In its simplest term, remortgaging simply means switching your mortgage from one lender to another, and the main reasons for doing so are:
- To switch to a cheaper deal (ie get a better interest rate). Staying on a lender’s standard variable rate (SVR) usually means paying over the odds – although this is not the case at present, given the extremely low Bank of England base rate. Mortgagees revert to the SVR when their existing mortgage deal comes to an end, and, as above, this is OK at present. However, it really does pay to find a cheaper deal if you can: a monthly mortgage payment of £1000 at 7.5% is reduced by an incredible £170 per month on a new rate of 5.5%.
Remember to take into account redemption penalties (if applicable) and arrangement fees. Make sure that these costs are factored in when working out whether it is worth remortgaging or not.
- To release equity, in order to free up money for home improvements or to help with bills. In view of the current economic climate, think hard about remortgaging for this reason – would you be able to comfortably afford the repayments? If not, you could potentially lose your home. However, in the current economic climate it is easier and cheaper to extend your current home rather than move. If you want to add an extension or loft conversion, remortgaging is one way of raising the money. Lenders often offer special discounted interest rates for those who are looking to improve the energy efficiency of their home.

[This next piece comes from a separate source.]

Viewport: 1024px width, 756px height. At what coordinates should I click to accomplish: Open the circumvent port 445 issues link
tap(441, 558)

- Regarding debts, it may be benificial in certain circumstances to use your equity to clear bills; a mortgage rate is usually much lower (typically around 5-6%) than interest rates charged on credit cards (around 16%). Always seek specialist advice before doing this.
- To extend or reduce the term of the mortgage. Extending your mortgage term may reduce payments, but will take longet to pay off and thus more interest will be paid. Reducing the term means that the mortgage will be paid off sooner and money saved in interest.
- Moving home
- Some homeowners use the equity in their property to put down as a deposit on a buy-to-let mortgage. If you are thinking of doing this, make sure you thoroughly research the viability of what you are intending to do, and the implications should things go wrong.
- The criteria surrounding remortage deals has been tightened as a result of the credit crunch, and most lenders demand deposits of at least 15%, with the best deals being reserved for those with deposits of 40% or more. This may mean that those who put down little or no deposit and those whose homes have fallen into negative equity may have trouble remortgaging.If you cannot remortgage due to the reasons above, try not to worry too much: staying on your lender’s SVR is okay for the time being, given the competitive interest rates. There is signs that the housing market is improving, and thus you should be in a position to remortgage once property prices start to rise.
Tracy North from uSwitch.com comments:
“Remortgaging is a minefield of complicated information so consumers really need to do their home work. At the moment there are some competitive deals around but, when you dig around a little, you may actually find that the high fees associated with these deals completely negate the low interest rates offered. Adding these fees onto your new mortgage balance may seem like a quick fix but consumers must remember that paying back a £1,000 fee over 25 years is probably the most expensive loan they could possibly have.”
When you do remortgage, it is important to look for one that offers flexible features, such as overpayments, underpayments and payment holidays. As the current recession has shown, such features are a godsend when money is tight. Similarly, the overpayment feature allows you to pay more off your mortgage when your finances allow it.